White gloves on black skin. The fingers of my gloved hands still interlaced, still resting tensely over her sternum. Elbows still locked. Frozen in the position endlessly refined during CPR training. It turns out that blood flow is important for catheter angiography, which presents a challenge if your patient has no heartbeat. Correction: has not had a heartbeat for 45 minutes. You cannot image without moving dye and you cannot image during forceful compressions. The patient had been transferred from another hospital and none of the doctors and nurses who periodically injected epinephrine and faithfully followed orders from an automated defibrillator had the privilege of ever seeing her smile. Or was it better that we had tried to save a complete stranger rather than a person we had known?

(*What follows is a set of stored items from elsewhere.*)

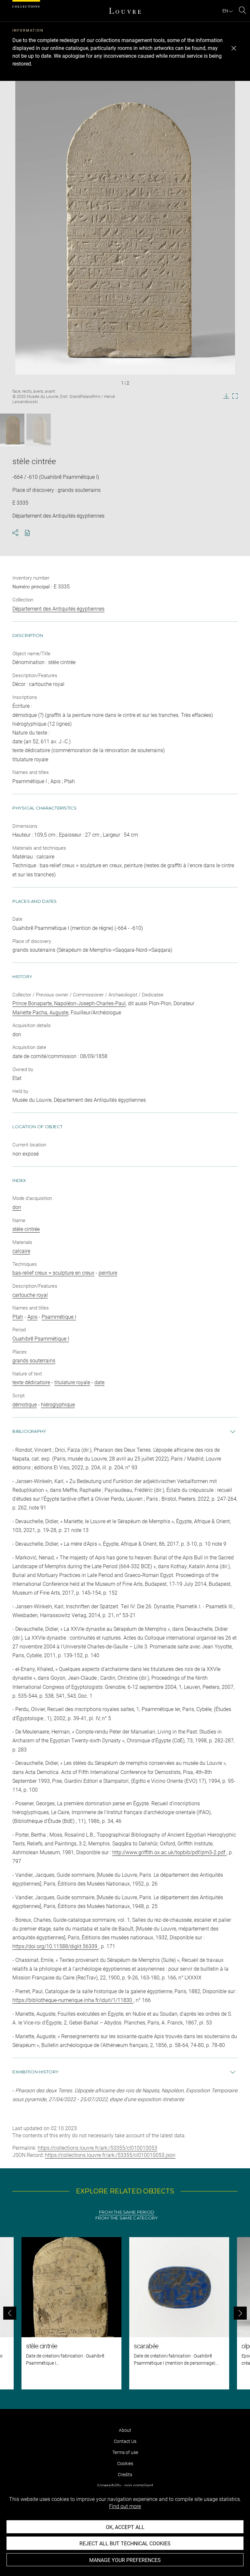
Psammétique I (59, 1317)
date (99, 1382)
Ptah (17, 1317)
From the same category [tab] (126, 2218)
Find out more (125, 2506)
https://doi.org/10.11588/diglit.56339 (55, 1946)
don (16, 1207)
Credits (125, 2474)
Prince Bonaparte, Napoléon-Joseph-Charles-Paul (69, 1003)
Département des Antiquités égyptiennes (58, 609)
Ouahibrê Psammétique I (40, 1339)
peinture (108, 1273)
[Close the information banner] (234, 48)
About (125, 2430)
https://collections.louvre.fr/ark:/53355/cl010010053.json (110, 2155)
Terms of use (125, 2452)
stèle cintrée (26, 1229)
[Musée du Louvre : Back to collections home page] (125, 11)
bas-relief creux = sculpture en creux (53, 1273)
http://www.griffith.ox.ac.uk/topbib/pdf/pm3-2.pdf (169, 1852)
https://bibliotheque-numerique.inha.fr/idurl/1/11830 (72, 2000)
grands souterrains (33, 1360)
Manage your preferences (125, 2560)
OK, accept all (125, 2527)
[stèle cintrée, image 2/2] (38, 430)
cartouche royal (30, 1295)
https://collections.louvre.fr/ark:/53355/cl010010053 (97, 2148)
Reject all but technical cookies (125, 2543)
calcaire (21, 1251)
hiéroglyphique (58, 1405)
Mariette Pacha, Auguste (40, 1012)
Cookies (125, 2463)
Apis (32, 1317)
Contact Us (125, 2441)
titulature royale (72, 1382)
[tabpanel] (125, 2313)
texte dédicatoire (31, 1382)
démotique (24, 1405)
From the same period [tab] (126, 2212)
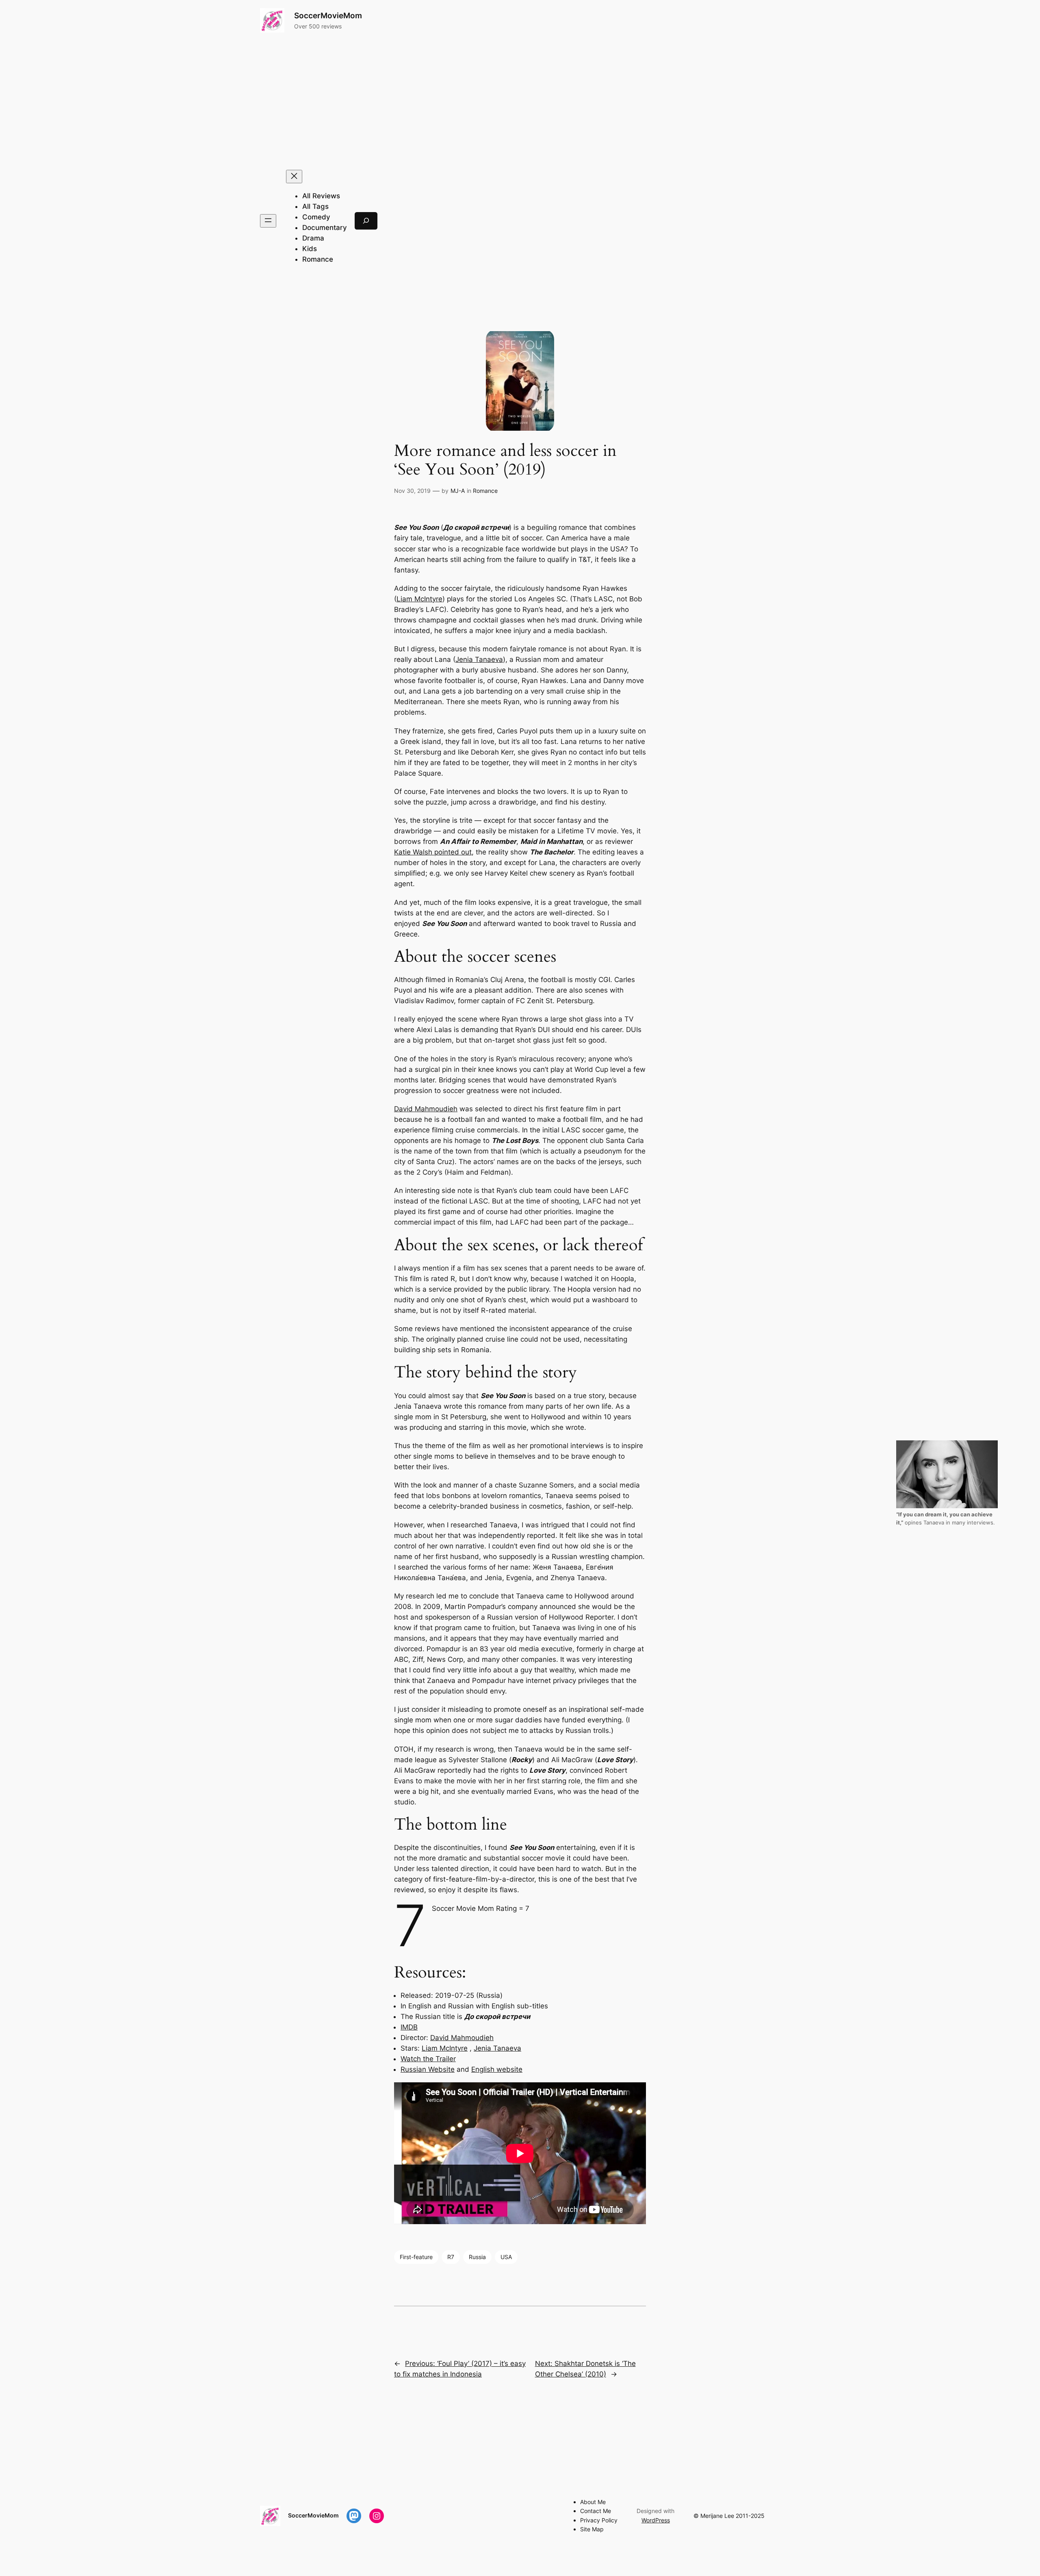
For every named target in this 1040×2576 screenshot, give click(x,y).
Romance (485, 490)
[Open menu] (268, 221)
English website (496, 2069)
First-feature (416, 2256)
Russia (477, 2256)
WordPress (655, 2520)
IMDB (409, 2027)
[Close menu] (294, 176)
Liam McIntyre (419, 599)
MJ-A (458, 490)
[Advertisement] (520, 101)
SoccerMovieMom (328, 15)
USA (506, 2256)
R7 (450, 2256)
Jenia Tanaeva (479, 659)
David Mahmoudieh (425, 1109)
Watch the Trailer (428, 2059)
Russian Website (428, 2069)
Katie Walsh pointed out (433, 852)
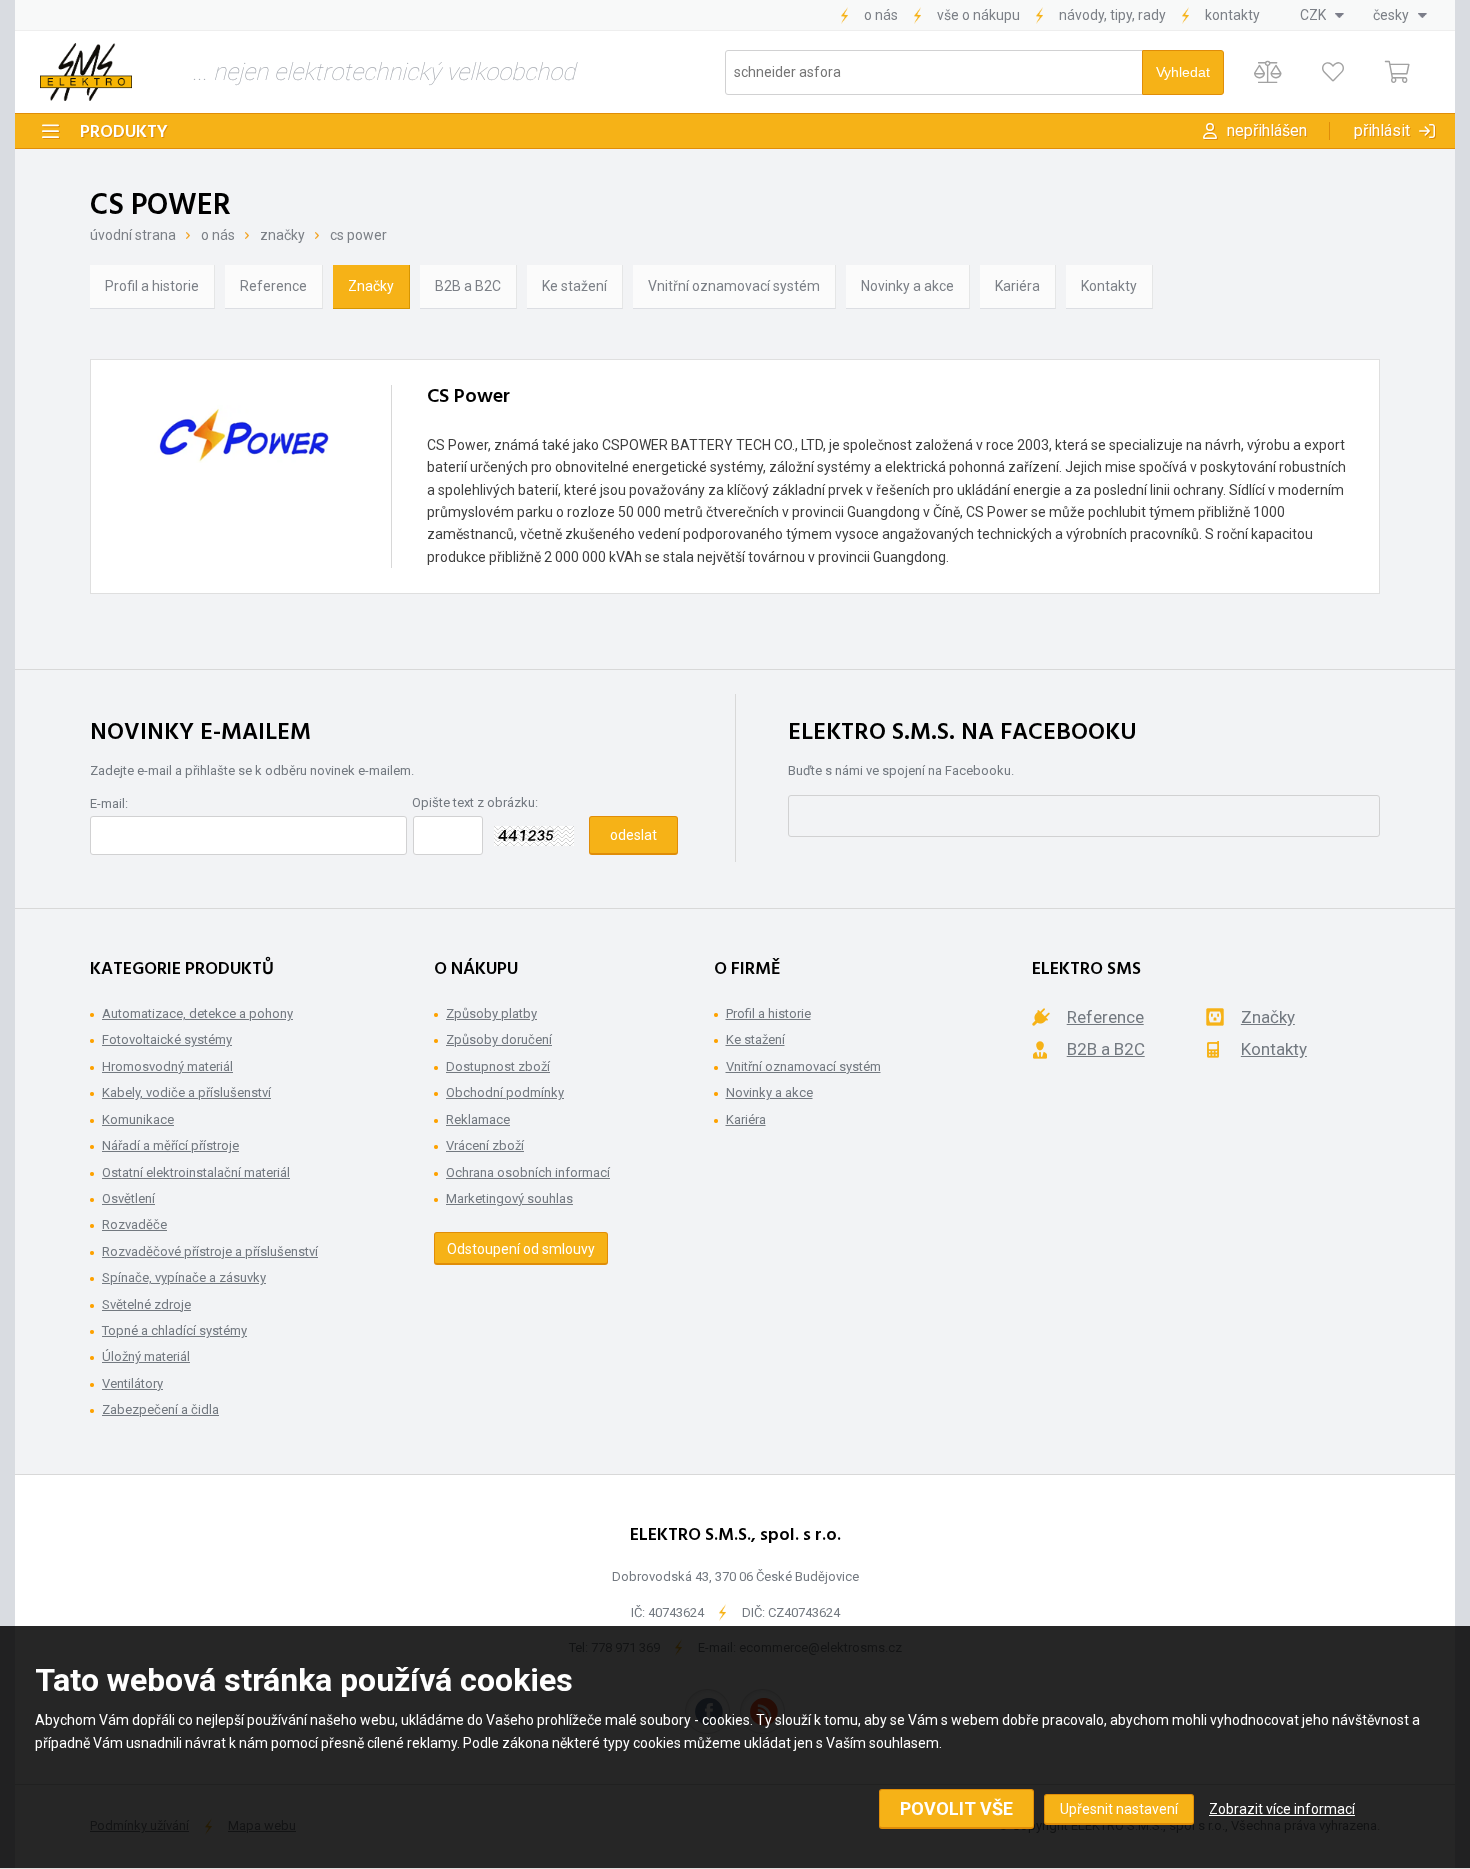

Is there a “banality of chest compressions?” What would Hannah Arendt say? The death rate in the U.S. reached 729.5 deaths per 100,000 this year — and many of these deaths undoubtedly involve doctors, at least to some degree. Doctors who are expected to be empathetic in the face of tragedy 729.5 times per 100,000 if necessary. In her op-ed, “How to Tell a Mother Her Child Is Dead,” Naomi Rosenzweig lays out how it should be: both physician and mother emotionally invested and both following familiar, expected roles. “You do not ever say ‘the body.’ It is not a body. It is her son.” Rosenzweig reminds us. Patients and physicians expect emotional commitment; both want death to be unique and meaningful, both want the emotional experience to be worthy of the moment. The next patient expects the same as the first, and also expects a physician who is focused and not emotionally drained.
My gloved hands were still resting over her sternum when I was told to back off. The physician who now stood by her side tried to insert what seemed like a mile-long needle into her heart. He was wearing tennis shoes, which is standard practice in a busy ICU. He soon called out in frustration, “Where the hell is her heart?” It turns out that 45 minutes of bone crushing chest compressions makes it difficult to find the heart. Instead of more injections and compressions, she was pronounced dead. The man in the tennis shoes moved on, maybe to find her family, maybe to get another cup of coffee, maybe to see his next patient. It was going to be a long day for the man and his tennis shoes. Or had it been a long night coming to an end just now? Her family was waiting somewhere in the maze of corridors. Waiting for the tennis shoes to arrive. Waiting for her doctor to give them the news and to be empathetic.
“Treat each patient like a family member” is an impossible standard to meet. Who could lose a mother 729.5 times? There has to be a certain drift into the banal and there is. Routine provides us with banality; the setting provides us with banality; our colleagues provide us with banality. But not in the moment. In the moment, when death is first acknowledged, the best of us hide all flickers of banality and try to follow Rosenzweig’s “how-to” of empathy. When asked the worth of a life, we answer unequivocally that all lives are equally priceless. We know this not to be accurate, just as we know what Arendt’s work suggests about the human condition. It does not matter in the moment. In the moment when death is first acknowledged, we forget that the average condolence payment for an Afghan civilian is $3,426 (the worth of a human life) and we forget the banality of 729.5 per 100,000.
The next patient was waiting. It was time for the next moment. Following our didactic routine, the resident recited how a proper code is run. How to take charge. How to do compressions. Reminding me to always switch with the next person before fatigue sets. “Are you okay?” “Yes.” “Are you?” “Yes.” The one deviation from our routine. The next patient was waiting. Would it be fair to bring along the emotional baggage from the last one? In the moment, we focus on the next compression, once the compressions stop, you need us to move on.